### Data shown:

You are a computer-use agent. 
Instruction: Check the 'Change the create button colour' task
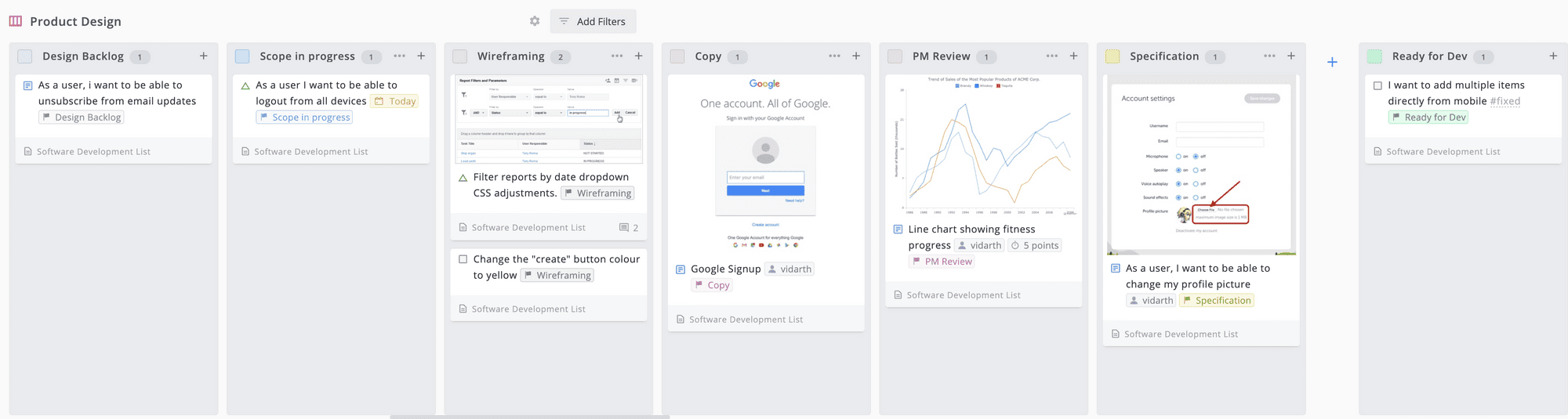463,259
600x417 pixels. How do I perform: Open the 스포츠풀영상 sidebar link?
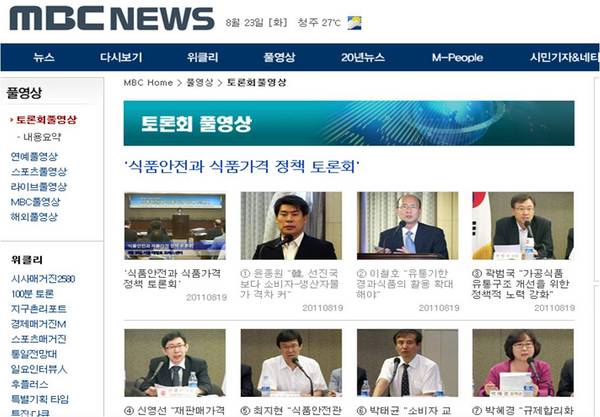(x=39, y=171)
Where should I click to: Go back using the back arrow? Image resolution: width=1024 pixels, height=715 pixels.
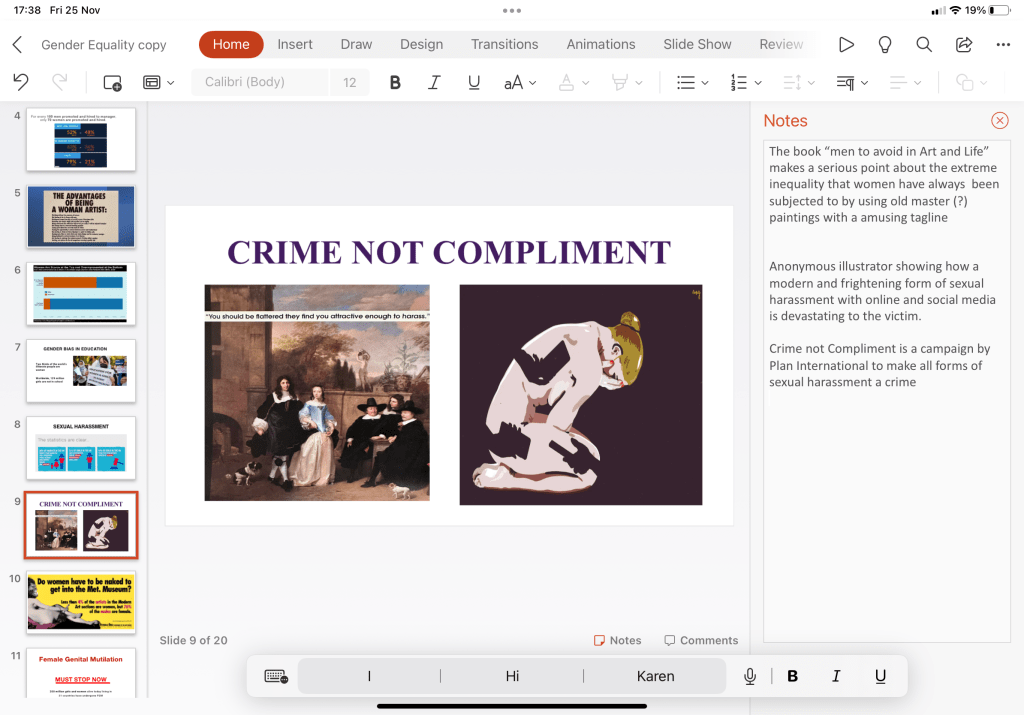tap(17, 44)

### Assignment:
Would you please output the listing above exactly, leaving out the pictures?

### Answer section:
You are a computer-use agent. 
Instruction: Check the 'Change the create button colour' task
463,259
600x417 pixels. How do I perform: Open the 스포츠풀영상 sidebar link?
(x=39, y=171)
Where should I click to: Go back using the back arrow? Image resolution: width=1024 pixels, height=715 pixels.
tap(17, 44)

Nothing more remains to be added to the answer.